12.Ki SW, Leung AK, Li AN. Comparison of plantar pressure distribution patterns between foot orthoses provided by the CAD-CAM and foam impression methods. Prosthet Orthot Int 2008;32(3):356-362.

The -itis versus -osis debate!!

I’m sure that you will agree that our patients are our best advertisement.  Word of mouth travels fast!  But what happens when the doctor becomes the patient?  Please read the testimonial below from one of your colleagues on the North Shore who was treated at WalkWell Rehabilitation.

As a family practitioner I thought I knew a fair bit about musculoskeletal problems and their treatments.  But after a few treatments I had learned a tremendous amount of new things about physical medicine and I have not felt better in years.  I now recommend Chris to all my patients who need physical therapy for treatment of conditions of the lower extremities.” – PhillipBurrer,MD of Family Medicine Associates

-ITIS VS -OSIS…
WHAT YOU NEED TO KNOW!!

One of the most controversial topics in orthopedic medicine is the –ITIS versus -OSIS debate.  Many health care practitioners feel that inflammation is the main source of pain in chronic conditions.  This is apparent through the use of NSAIDS, steroid injections, and modalities such as iontophoresis.  As a physical therapist with almost 2 decades of hands-on care, I have tried many approaches in treating chronic pain.  Evidence-based treatment is the MAIN FOCUS in my clinic.  Can we prevent the reoccurrence of pain by ONLY treating the inflammation??  What does the research tell us?

Karim Khan, MD in “Time to abandon the “tendonitis” myth”, BMJ, 2002, 324(7338):626-7 reports that animal studies conclusively demonstrate that, “within 2-3 weeks of insult to tendon tissue, inflammatory cells are not present.”

Karim Khan, MD in “Histopathology of common tendinopathies”, SportsMed 1999;27(6):393-408 states that “We conclude that effective treatment of athletes with tendinopathies must target the most common underlying histopathology, TENDINOSIS, a non-inflammatory condition.”

Harvey Lemont, DPM in “Plantar fasciitis”, JAPMA 2003;93(3):234-237
states that, after analyzing tissue samples from 50 plantar fasciotomies, “Histologic findings are presented to support the thesis that “plantar fasciitis” is a degenerative fasciosis WITHOUT inflammation, not a fasciitis.”

Almekinders, Temple, et al in “Etiology, Diagnosis, & Treatment of tendonitis: an analysis of the literature”, Med Sci Sports Exer 1998;30(8):1183-1190 state that they “found little evidence that NSAIDS and corticosteroids were helpful in treating tendinopathy.”

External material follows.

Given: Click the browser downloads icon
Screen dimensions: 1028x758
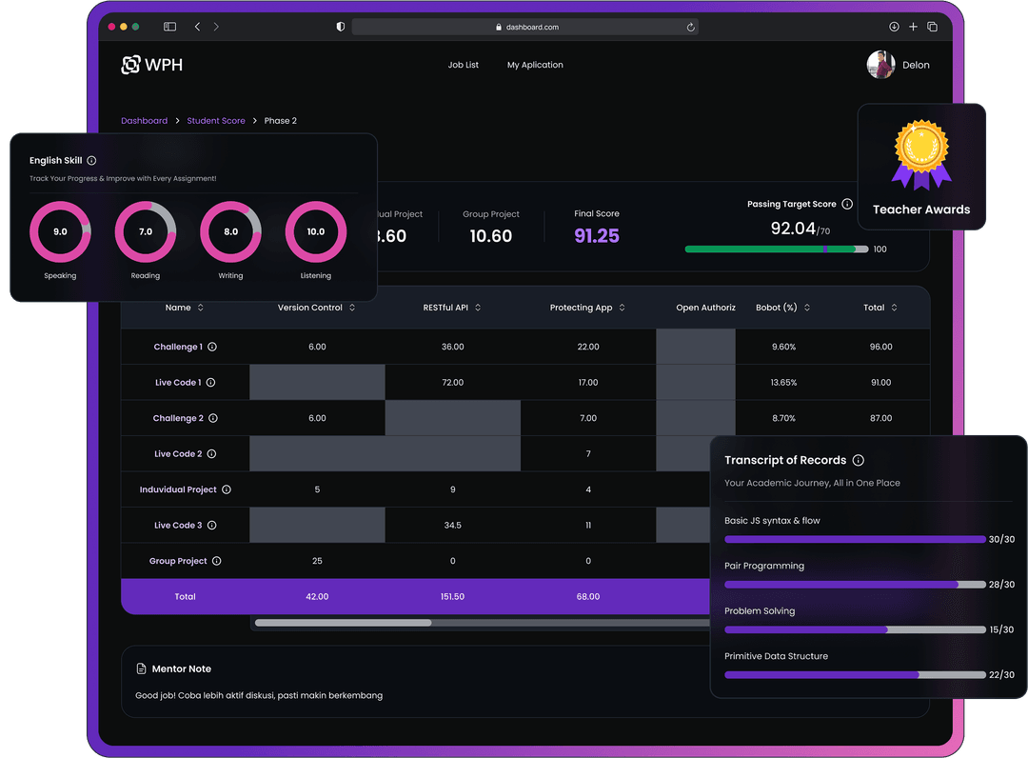Looking at the screenshot, I should (x=894, y=27).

Because no inflammatory cells have been demonstrated in biopsies from chronic tendinopathy, some authors have abandoned the tendonitis “myth” as well as the use of steroids.  Recent studies, however, have begun to question this new opinion.  Recent placebo controlled, randomized studies of ultrasound-guided peritendinous steroid injections have been shown to be very effective in reducing the pain and thickness of Achilles and patellar tendons in athletes with chronic tendinopathy.

Fredberg et al in “Ultrasonography as a tool for diagnosis, guidance of local steroid injection..”, Scand J Rheumatol 2004; 33: 94-101 state that steroid injections “significantly reduced the average diameter of the affected tendons” and “in several cases the thickening of the tendon regresses completely.”

Koenig, et al in “Preliminary results of colour Doppler-guided intratendinous glucocorticoid injections..”, Scand J Med Sci Sports 2004: 14: 100-106 found that “neovascularization disappears” after ultrasound-guided, intratendinous injections.

Injection technique appears to play a pivotal role in the effect of the steroid on pathologic tissue.  Should the practitioner continue to inject “blindly” or use ultrasonography to guide the precise placement of steroid?  The next unanswered question is how to maximize the therapeutic benefit AFTER injection.  Fredberg also states that steroids “cannot repair degenerative changes” and attempted to explain “the high frequency of relapse” 6 mo after the first injection.  He now recommends 3-6 months of rehabilitation after injection.  At OrthoWell/WalkWell, the functional regeneration of tissue is our goal.